Artikel 13 Puntenmethodiek

De projecten worden door de LAG beoordeeld op basis van de in artikel 12 bedoelde selectiecriteria, waarbij per criterium het volgend aantal punten wordt toegekend.

  • a.

    De weging van de scores is als volgt:

CRITERIUM

MIMIMUM SCORE

MAXIMUM SCORE

WEGING

TOTAAL MAXIMUM

Effectiviteit

4

15

2

30

LEADER aanpak

5

20

2

40

Haalbaarheid

2

5

3

15

Kosteneffectiviteit

2

5

3

15

Totale score

100

  • b.

    Om voor subsidie in aanmerking te komen moet per criterium de minimale score worden behaald en moeten er minimaal 60 punten worden gescoord.

  • c.

    In overeenstemming met artikel 1.12 lid 3 van de Verordening worden projecten gehonoreerd op volgorde van rangschikking.

  • d.

    In overeenstemming met artikel 1.12 lid 6 van de Verordening zal indien toepassing van onderdeel c ertoe leidt dat aanvragen op een gelijk puntenaantal eindigen, de rangschikking van die aanvragen worden bepaald door loting.
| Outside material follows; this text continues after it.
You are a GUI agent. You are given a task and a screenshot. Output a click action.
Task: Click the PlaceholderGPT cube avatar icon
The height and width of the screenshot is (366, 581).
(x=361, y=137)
Artikel 14 Inwerkingtreding

Dit besluit treedt in werking met ingang van de dag na de datum van uitgifte van het Provinciaal Blad waarin het wordt geplaatst.

 

Artikel 15 Citeerregel

Dit besluit wordt aangehaald als: openstelling van de regeling Samenwerking voor plattelandsontwikkeling-LEADER – Uitvoering projecten LOS 2023 – 2027.

 

 

Aldus vastgesteld in de vergadering van gedeputeerde staten van Zeeland van 19 maart 2024.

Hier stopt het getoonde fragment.